[Opening Exercise data section]

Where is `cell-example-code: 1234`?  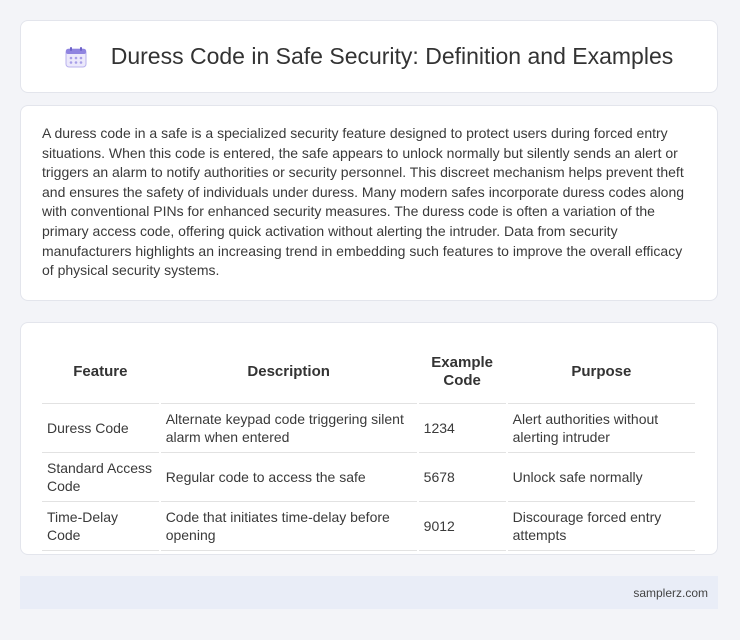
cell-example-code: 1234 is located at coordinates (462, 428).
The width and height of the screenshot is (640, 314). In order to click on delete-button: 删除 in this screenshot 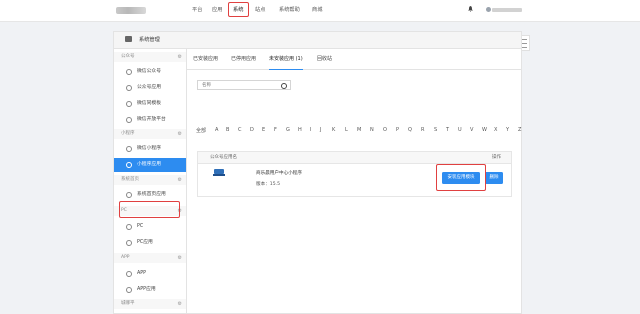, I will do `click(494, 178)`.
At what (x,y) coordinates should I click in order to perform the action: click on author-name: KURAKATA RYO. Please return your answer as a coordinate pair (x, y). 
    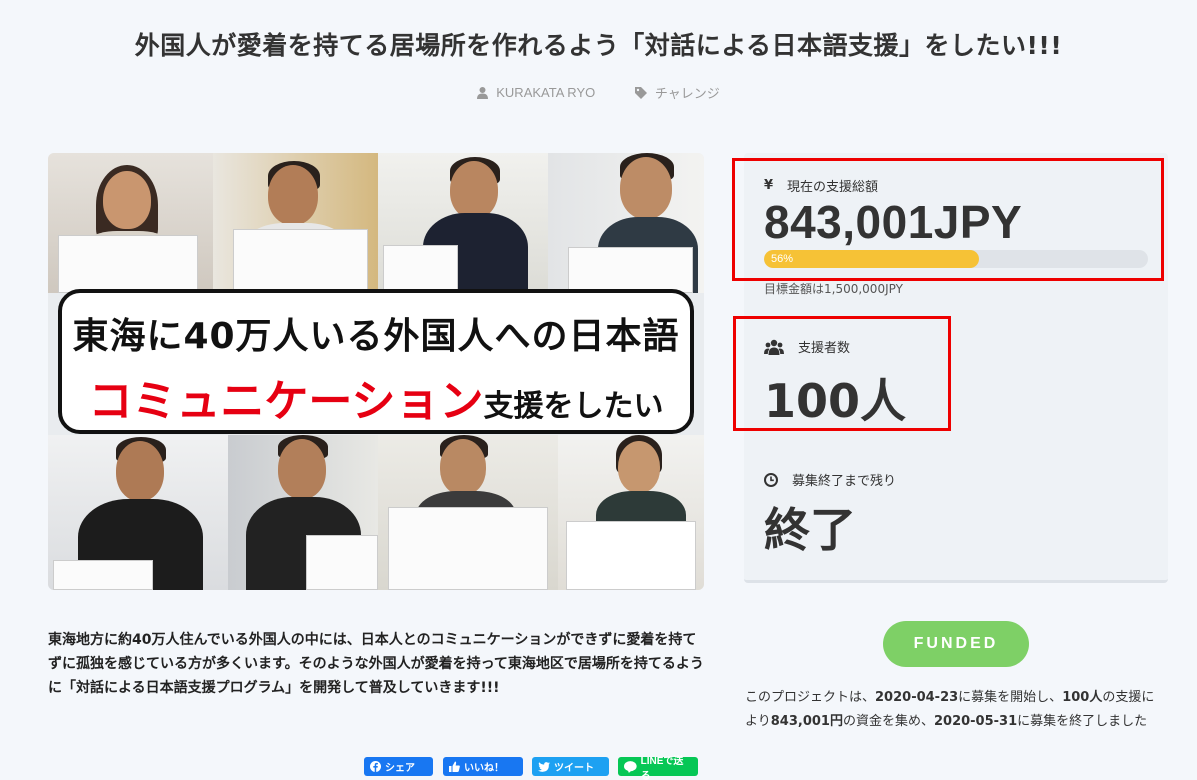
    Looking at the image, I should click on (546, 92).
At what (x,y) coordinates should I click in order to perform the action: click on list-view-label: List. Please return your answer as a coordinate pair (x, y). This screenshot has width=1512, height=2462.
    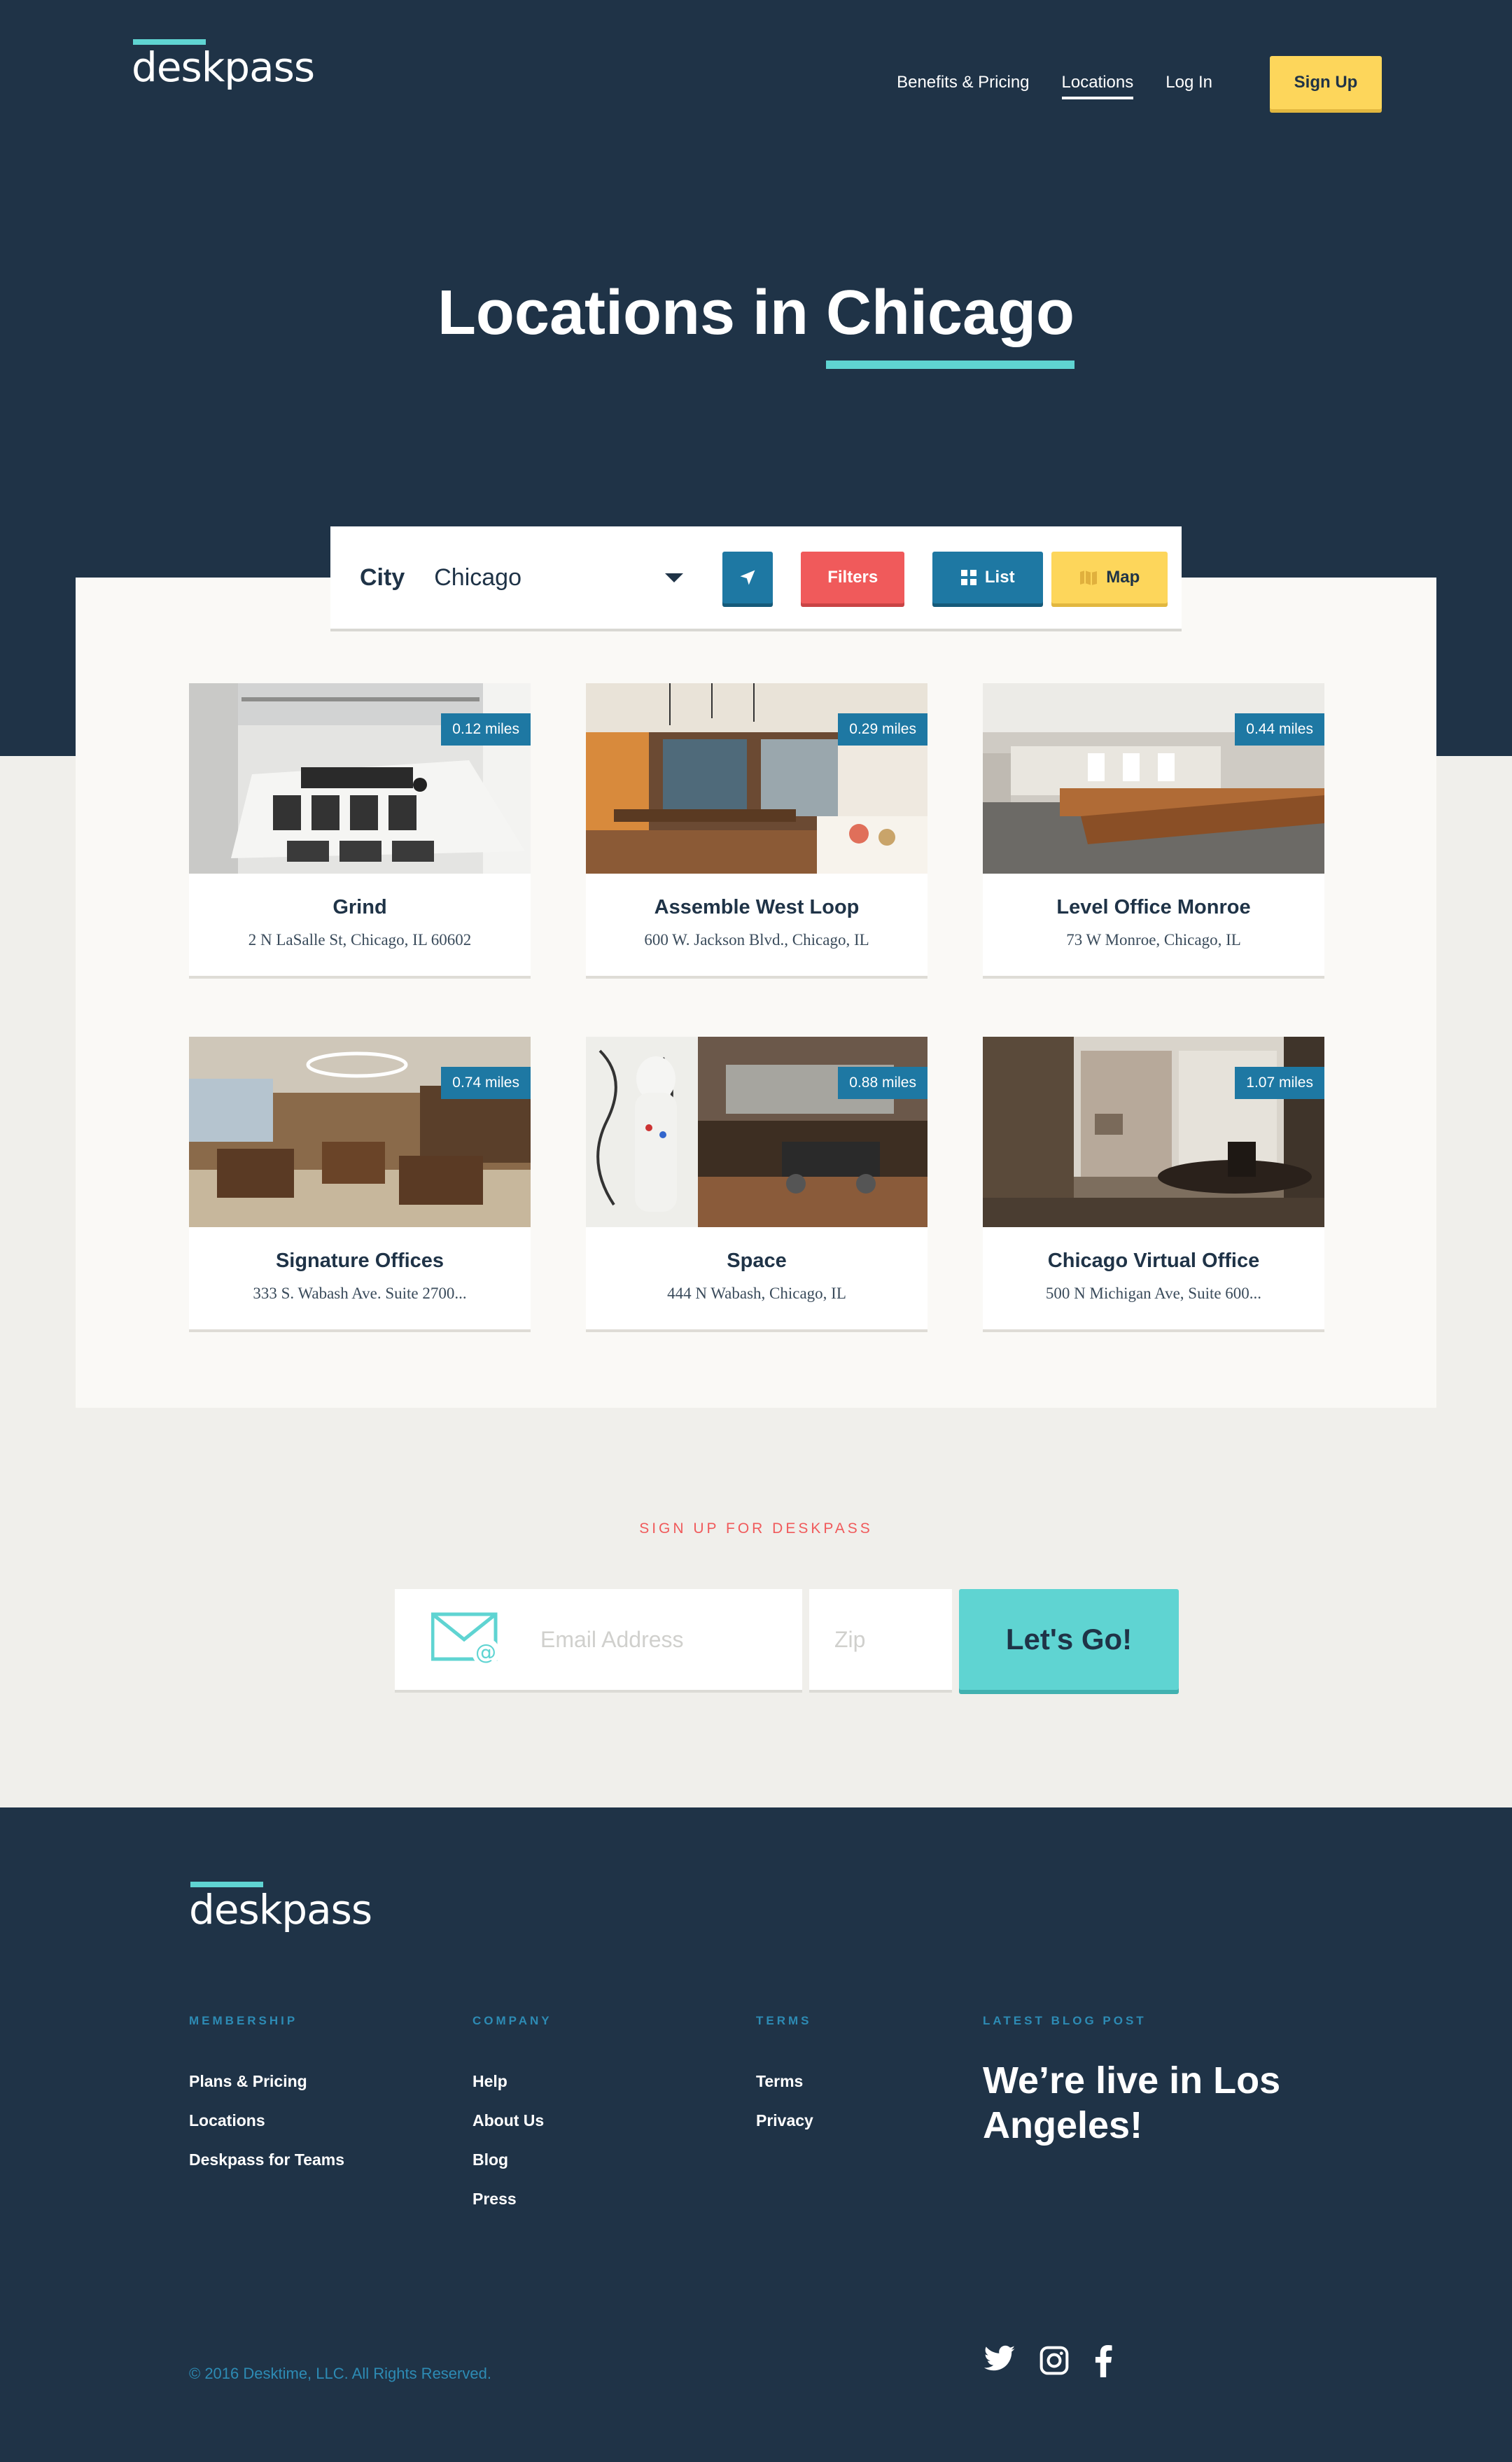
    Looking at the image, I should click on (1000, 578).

[Closing Exercise data section]
[Opening Exercise data section]

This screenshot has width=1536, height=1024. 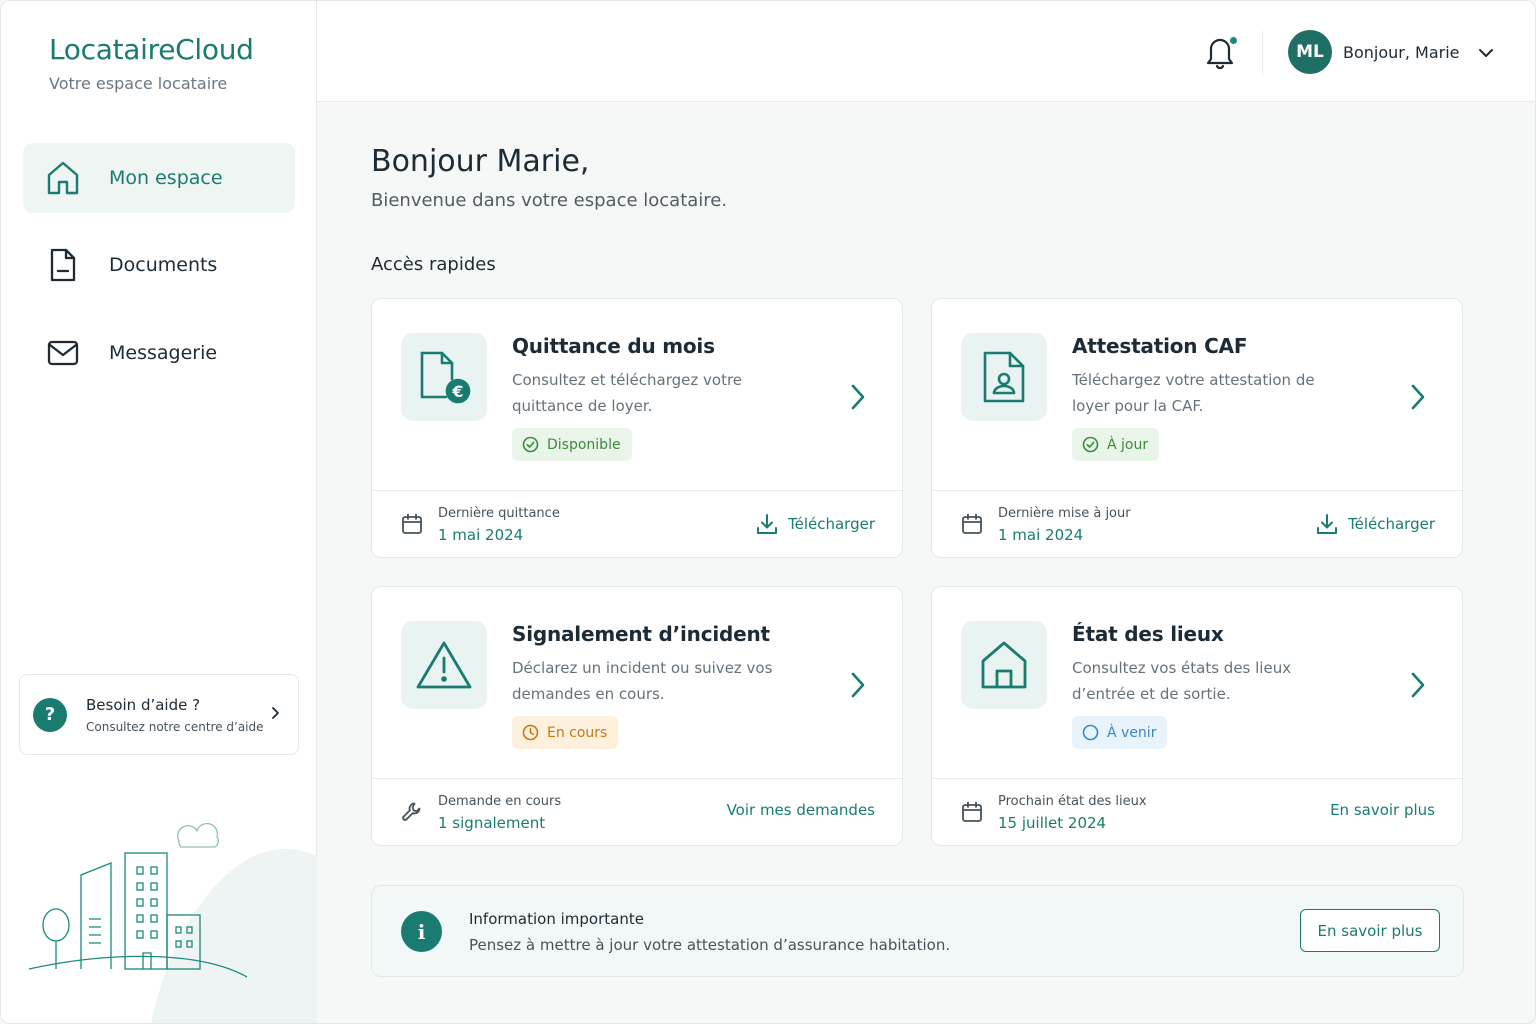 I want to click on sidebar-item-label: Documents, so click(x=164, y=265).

[Closing Exercise data section]

Recast the lines as a JSON list of strings, one string per line and with blank lines omitted. Begin at the line that has "has width=1512, height=2462.", stop after the line that has "Looking at the image, I should click on (1000, 578).", and leave the pictures out.

[
  "At what (x,y) coordinates should I click in order to perform the action: click on list-view-label: List. Please return your answer as a coordinate pair (x, y). This screenshot has width=1512, height=2462.",
  "    Looking at the image, I should click on (1000, 578)."
]